Reconstructing developmental trajectories from micro-clusters
Upon the construction of a new dataset with micro-clusters, we sought to
construct a developmental hierarchy based on gene expression. Given that
a hematopoietic stem cell can differentiate into cells of all possible
lineages, we used the minimum spanning tree (MST) algorithm for
hierarchical reconstruction. An MST seeks to find a subgraph that will
span all the vertices, in this case micro-clusters, of a connected graph
with the minimum sum of edge lengths. It has been previously applied to
several trajectory-finding methods such as Monocle and SPADE (Qiu et
al., 2011; Trapnell et al., 2014).
Prior to MST construction, we pre-processed our micro-cluster dataset
using the same variable gene selection, normalization, and cell-cycle
regression strategy as with our original single cell dataset. We reduced
the dimensionality of this 5,000 x 997 micro-cluster profile using
diffusion maps, implemented in the diffusionMap R package (using one
minus Pearson correlation as an initial distance metric for the
diffusion map). We then constructed a distance matrix between
micro-clusters, based on diffusion distance across 12 dimensions,
although in practice we obtained very similar results even with as few
as five dimensions.
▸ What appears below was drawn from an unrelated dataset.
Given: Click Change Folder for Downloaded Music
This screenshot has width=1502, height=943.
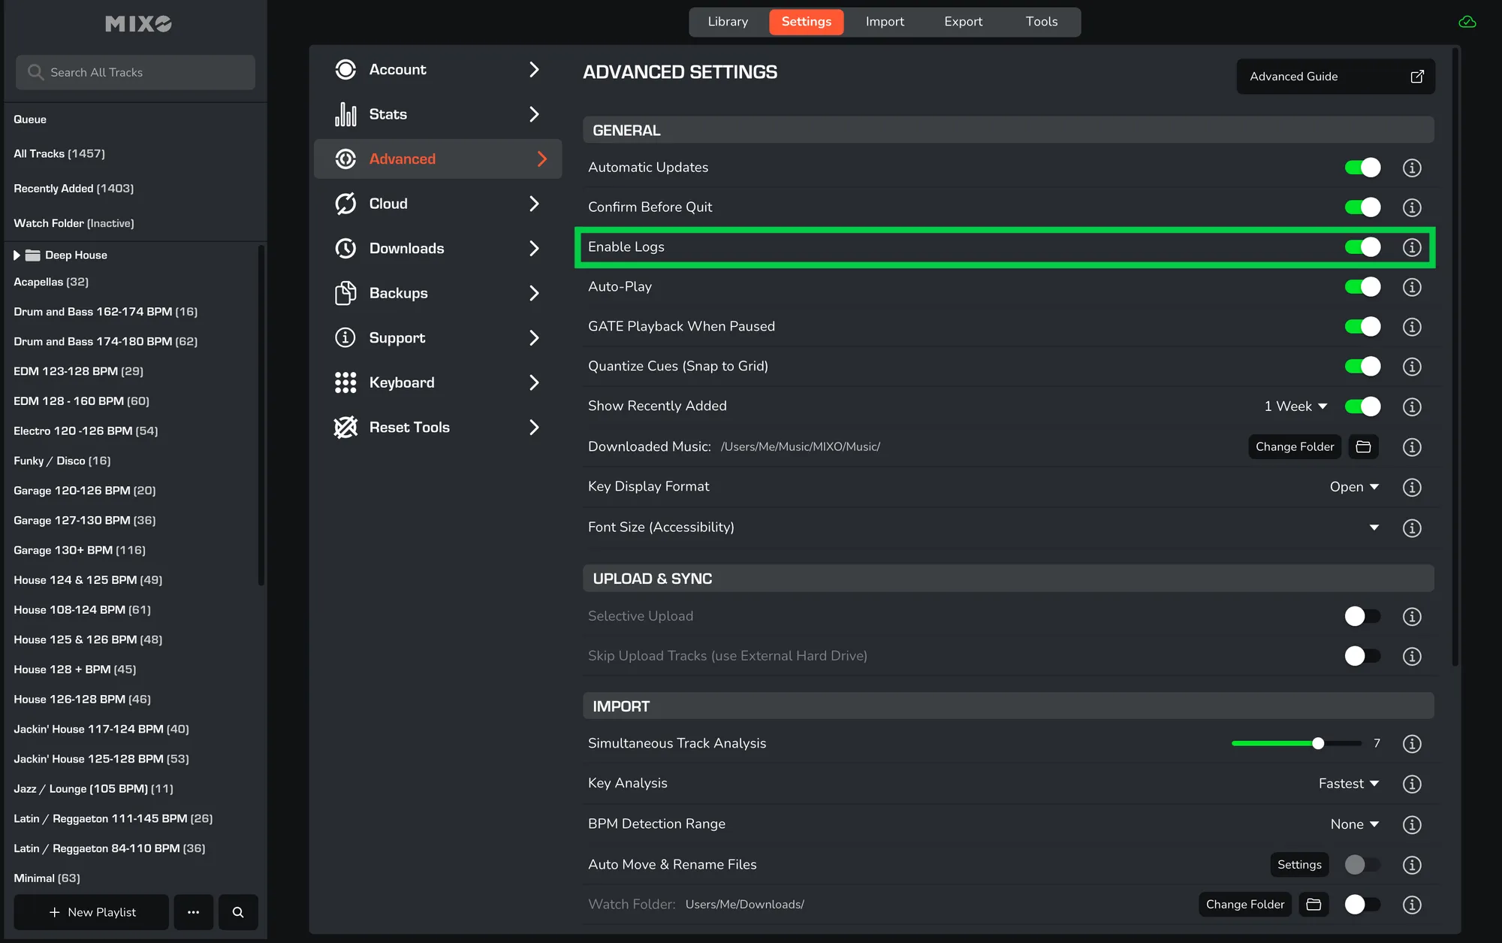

We chose an MST layout by computing t-Distributed
Stochastic Neighbor Embedding (t-SNE), run on the same distance matrix
that was used for MST construction. Notably, the t-SNE here is used only
for visualization of the hierarchy. In Figure S2C, we present an
alternative visualization of the MST hierarchy, with a modified layout
based on multidimensional scaling (MDS), that allows for easy
visualization of the tree structure.